__Task description__
Scan the listing for the word "Given", and copy out each line where it is found.

__Records to process__

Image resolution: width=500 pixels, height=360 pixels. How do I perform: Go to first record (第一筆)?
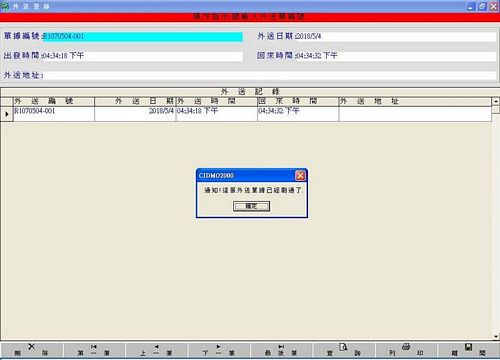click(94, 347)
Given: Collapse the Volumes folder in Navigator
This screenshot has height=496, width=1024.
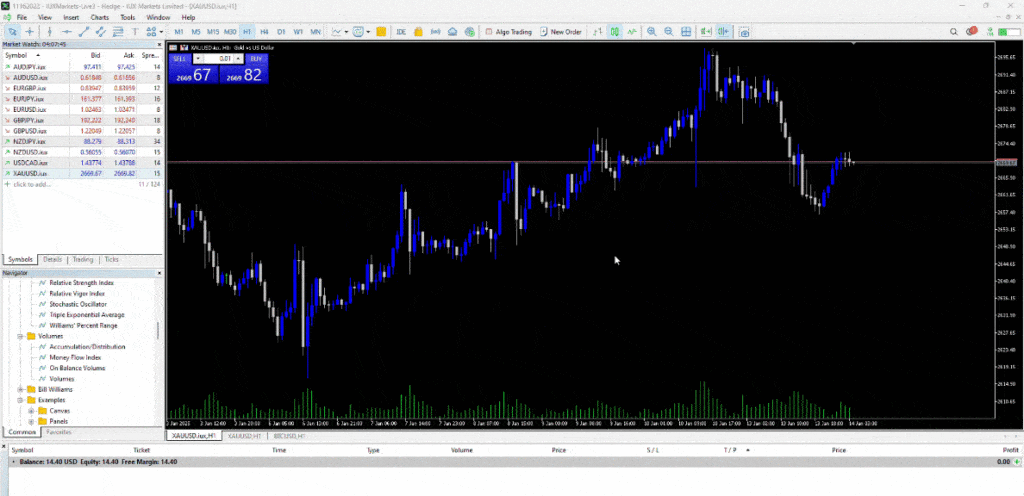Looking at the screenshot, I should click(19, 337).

---

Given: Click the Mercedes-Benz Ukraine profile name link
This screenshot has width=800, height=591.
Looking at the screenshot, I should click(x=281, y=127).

...

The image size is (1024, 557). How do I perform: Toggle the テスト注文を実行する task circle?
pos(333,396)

__Worked solution__
Given: Collapse the Volumes folder in Navigator
Given: Click the Mercedes-Benz Ukraine profile name link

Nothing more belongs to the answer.